We know medical students are exposed to the disparaging, prejudiced remarks of other doctors about psychiatry. ‘You are too good to be a psychiatrist’, Jones was told. The attitude of medical students to psychiatry as ‘not proper medicine’ has been directly captured in focus groups at Durham (personal communication, S. Sinclair, 2014). Jones is frustrated by therapeutic pessimism about psychiatry:
‘The idea that no-one ever gets better … it's just not true … we get far better outcomes than in chest medicine where I worked before becoming a psychiatrist … We must be more positive about ourselves. What medics bring to the table is often derided, as if using psychotropic drugs is by default, or a sign of, failure. This needs to be robustly challenged.’
‘In a survey of women who reflected on their experience of post-partum psychosis, they were very clear that it was admission and drug treatment that they needed initially. They needed secondary psychological treatment when they had recovered from the acute illness, to deal with the guilt and so on, but they valued medical care … ’.
He makes a cogent plea for psychiatry as uniquely holistic:
‘This is how we help people, this is the case we need to make. In perinatal psychiatry, particularly, we cannot ignore all aspects of treatment. You cannot be a hardened psychopharmacologist or a pure psychotherapist’.

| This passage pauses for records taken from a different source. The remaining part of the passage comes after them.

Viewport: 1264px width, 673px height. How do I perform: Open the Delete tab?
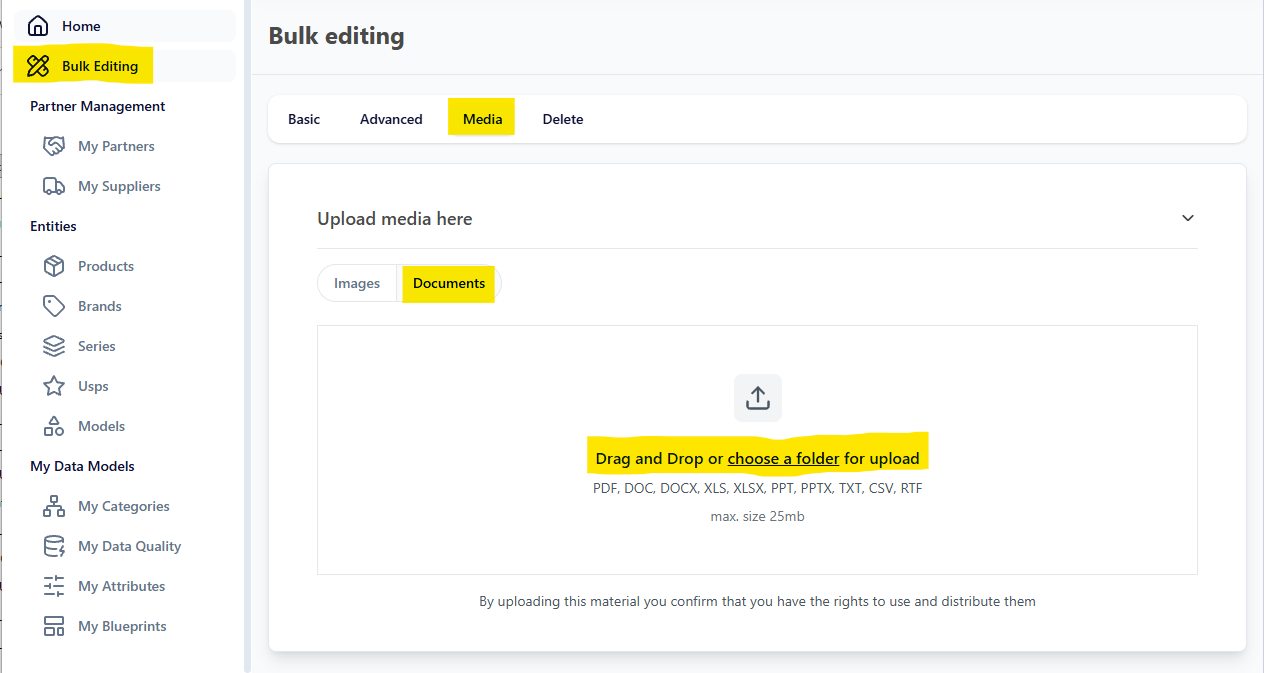click(x=563, y=119)
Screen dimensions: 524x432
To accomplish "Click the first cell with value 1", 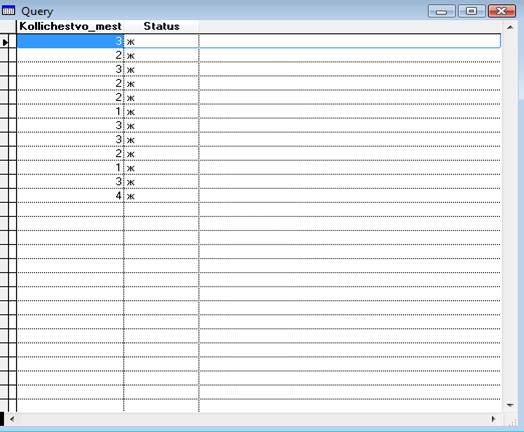I will click(70, 111).
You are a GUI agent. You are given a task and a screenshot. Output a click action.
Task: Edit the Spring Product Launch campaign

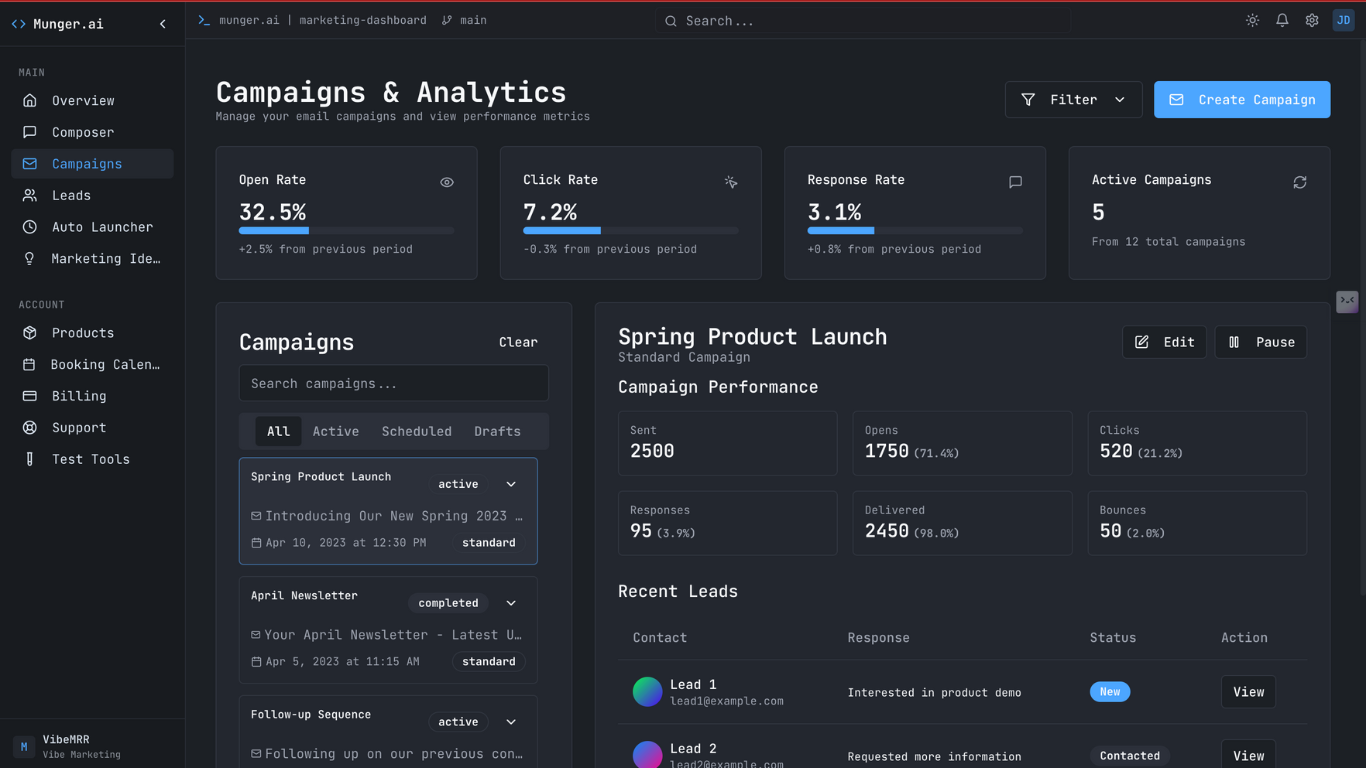1164,342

He becomes increasingly passionate about the integrated assessing, prescribing, listening roles of the psychiatrist: ‘Giving hope to people is the most important thing we do, letting people tell their story is validating, giving them hope that they can get better’. He is concerned that as biological understanding improves, medicine may encroach on our terrain (e.g. paediatricians taking over attention-deficit hyperactivity disorder) and the danger of handing over responsibility for conditions is the danger of losing our unique and invaluable holistic approach. Conversely, he does not see psychiatry as ‘all about wishy-washy feelings. There is lots of interesting science to be done at interface of neuroscience and mind … where the most exciting stuff of next 40 years will be unfolding,’ he predicts.
As if he knows he is getting a bit carried away on a wave of positivity which may not strike a chord with a hard-pressed CMHT consultant, he admits it is hard to maintain positivity in underfunded services, and he knows it is easier for an academic. But Ian Jones is not twiddling his thumbs, and his energy and optimism seem like a refreshing tonic in the jaded grey days of February.